## WORK INSTRUCTION
Repeat precisely the span of lines below that opens with the line containing "Click the orange" and closes with the line containing "The width and height of the screenshot is (696, 696).", both included.

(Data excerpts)

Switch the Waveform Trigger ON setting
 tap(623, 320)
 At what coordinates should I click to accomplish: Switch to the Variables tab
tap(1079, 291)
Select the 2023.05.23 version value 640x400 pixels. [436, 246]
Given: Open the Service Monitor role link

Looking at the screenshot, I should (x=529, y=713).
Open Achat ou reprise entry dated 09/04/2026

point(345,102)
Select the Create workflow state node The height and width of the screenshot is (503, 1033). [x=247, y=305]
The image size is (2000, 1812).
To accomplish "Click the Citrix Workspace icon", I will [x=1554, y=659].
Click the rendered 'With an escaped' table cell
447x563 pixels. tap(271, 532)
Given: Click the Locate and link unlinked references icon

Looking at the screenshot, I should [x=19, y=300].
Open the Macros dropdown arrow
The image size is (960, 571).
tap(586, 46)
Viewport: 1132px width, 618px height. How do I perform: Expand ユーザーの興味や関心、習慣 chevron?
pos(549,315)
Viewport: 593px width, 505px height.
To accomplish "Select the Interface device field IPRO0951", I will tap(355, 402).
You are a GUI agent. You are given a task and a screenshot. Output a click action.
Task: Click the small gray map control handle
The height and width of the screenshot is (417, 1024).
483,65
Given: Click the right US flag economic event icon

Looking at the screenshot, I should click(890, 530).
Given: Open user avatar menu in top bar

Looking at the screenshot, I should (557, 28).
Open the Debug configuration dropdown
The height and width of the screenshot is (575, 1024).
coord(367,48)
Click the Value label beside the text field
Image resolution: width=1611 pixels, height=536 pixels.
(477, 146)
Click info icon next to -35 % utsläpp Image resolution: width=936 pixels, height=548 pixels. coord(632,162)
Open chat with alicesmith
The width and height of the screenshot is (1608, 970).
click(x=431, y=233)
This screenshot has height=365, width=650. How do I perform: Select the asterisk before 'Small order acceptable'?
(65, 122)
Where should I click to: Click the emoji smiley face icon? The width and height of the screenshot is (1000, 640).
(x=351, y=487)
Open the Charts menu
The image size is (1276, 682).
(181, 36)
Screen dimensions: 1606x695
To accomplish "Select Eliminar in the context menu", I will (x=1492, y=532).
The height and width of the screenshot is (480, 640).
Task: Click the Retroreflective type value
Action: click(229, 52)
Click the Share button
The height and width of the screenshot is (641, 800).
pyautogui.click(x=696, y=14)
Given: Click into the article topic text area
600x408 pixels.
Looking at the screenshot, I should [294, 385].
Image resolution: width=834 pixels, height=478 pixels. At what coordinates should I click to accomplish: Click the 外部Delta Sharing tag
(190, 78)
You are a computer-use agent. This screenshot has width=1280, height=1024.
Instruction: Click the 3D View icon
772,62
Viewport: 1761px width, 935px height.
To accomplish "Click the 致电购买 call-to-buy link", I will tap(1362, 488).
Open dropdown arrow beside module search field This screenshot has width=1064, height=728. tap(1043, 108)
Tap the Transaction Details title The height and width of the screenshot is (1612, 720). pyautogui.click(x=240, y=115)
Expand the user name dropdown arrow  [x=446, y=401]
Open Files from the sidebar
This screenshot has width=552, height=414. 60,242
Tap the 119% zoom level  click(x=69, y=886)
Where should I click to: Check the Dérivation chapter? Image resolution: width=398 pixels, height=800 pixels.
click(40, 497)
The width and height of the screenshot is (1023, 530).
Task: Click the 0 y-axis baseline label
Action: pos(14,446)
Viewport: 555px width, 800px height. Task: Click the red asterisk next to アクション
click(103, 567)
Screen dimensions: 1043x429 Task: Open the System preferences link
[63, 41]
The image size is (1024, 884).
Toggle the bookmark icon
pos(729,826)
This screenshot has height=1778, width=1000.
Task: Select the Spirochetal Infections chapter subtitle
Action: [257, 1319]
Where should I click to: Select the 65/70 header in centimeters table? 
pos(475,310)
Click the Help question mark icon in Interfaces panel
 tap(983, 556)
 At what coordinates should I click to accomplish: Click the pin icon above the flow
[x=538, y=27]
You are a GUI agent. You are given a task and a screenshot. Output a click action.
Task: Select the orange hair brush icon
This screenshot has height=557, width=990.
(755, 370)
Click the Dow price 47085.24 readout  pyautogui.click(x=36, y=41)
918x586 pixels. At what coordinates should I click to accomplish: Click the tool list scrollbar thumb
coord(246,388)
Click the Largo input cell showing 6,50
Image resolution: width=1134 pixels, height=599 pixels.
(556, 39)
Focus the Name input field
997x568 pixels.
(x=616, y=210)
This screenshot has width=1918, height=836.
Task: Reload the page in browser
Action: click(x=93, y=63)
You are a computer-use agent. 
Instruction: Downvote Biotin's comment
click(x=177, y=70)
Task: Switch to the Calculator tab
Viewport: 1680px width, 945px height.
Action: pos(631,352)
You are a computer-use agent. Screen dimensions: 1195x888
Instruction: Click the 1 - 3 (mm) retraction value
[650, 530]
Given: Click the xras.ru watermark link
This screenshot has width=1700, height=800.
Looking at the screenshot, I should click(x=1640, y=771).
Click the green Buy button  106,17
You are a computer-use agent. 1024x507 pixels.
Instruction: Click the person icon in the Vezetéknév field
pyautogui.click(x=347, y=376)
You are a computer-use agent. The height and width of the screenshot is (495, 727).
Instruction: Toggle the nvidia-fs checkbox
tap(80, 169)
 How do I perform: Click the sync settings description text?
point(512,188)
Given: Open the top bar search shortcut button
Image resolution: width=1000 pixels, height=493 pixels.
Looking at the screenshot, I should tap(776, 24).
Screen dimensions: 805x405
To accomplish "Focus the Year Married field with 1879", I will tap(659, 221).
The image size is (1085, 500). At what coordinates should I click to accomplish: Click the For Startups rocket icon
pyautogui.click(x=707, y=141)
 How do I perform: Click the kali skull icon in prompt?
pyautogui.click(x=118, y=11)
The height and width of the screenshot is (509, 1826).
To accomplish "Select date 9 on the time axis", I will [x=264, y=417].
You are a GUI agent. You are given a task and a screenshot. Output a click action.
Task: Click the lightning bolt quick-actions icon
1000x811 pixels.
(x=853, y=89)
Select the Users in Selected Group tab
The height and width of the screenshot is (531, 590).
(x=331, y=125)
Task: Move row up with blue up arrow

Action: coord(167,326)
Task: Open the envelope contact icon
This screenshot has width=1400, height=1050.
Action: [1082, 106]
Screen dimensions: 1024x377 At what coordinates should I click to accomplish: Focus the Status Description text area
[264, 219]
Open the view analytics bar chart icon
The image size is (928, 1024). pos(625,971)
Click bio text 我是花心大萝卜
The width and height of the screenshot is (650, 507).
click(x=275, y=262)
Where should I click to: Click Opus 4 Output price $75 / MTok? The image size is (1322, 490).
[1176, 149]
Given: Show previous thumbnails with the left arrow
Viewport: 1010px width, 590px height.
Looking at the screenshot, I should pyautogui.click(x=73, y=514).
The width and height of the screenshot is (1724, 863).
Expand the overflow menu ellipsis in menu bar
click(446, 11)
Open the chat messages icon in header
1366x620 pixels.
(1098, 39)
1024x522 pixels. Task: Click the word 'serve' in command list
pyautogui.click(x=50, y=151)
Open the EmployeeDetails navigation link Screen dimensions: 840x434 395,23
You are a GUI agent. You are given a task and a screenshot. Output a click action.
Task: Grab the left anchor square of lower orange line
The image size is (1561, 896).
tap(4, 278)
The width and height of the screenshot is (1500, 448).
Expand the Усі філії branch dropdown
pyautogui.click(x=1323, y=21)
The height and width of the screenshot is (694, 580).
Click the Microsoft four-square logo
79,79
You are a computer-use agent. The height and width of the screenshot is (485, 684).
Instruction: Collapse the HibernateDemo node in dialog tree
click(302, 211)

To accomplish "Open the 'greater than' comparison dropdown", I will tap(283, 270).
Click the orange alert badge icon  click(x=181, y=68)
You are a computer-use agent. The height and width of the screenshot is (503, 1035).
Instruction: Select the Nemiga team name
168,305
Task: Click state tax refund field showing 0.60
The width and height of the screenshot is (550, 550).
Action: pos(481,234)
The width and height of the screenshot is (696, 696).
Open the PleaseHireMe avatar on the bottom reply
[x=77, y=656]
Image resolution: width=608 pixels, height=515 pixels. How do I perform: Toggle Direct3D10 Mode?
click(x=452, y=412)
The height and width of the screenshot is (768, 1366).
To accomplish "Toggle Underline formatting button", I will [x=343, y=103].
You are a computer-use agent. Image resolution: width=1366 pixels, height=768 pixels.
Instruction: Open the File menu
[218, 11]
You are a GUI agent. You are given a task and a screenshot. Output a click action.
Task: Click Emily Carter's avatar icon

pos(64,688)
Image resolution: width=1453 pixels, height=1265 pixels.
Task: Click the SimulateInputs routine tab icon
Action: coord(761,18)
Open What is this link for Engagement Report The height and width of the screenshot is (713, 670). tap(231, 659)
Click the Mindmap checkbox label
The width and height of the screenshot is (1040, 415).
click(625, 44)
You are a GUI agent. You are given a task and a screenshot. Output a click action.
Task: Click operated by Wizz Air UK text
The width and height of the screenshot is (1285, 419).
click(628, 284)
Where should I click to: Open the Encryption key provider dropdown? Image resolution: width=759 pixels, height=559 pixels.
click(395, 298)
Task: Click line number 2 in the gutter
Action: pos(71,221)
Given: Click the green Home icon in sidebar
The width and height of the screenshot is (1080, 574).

## RESULT OF THE EXERCISE
Click the orange alert badge icon  click(x=181, y=68)
You are a computer-use agent. The height and width of the screenshot is (503, 1035).
Instruction: Select the Nemiga team name
168,305
Task: Click state tax refund field showing 0.60
The width and height of the screenshot is (550, 550).
Action: pos(481,234)
The width and height of the screenshot is (696, 696).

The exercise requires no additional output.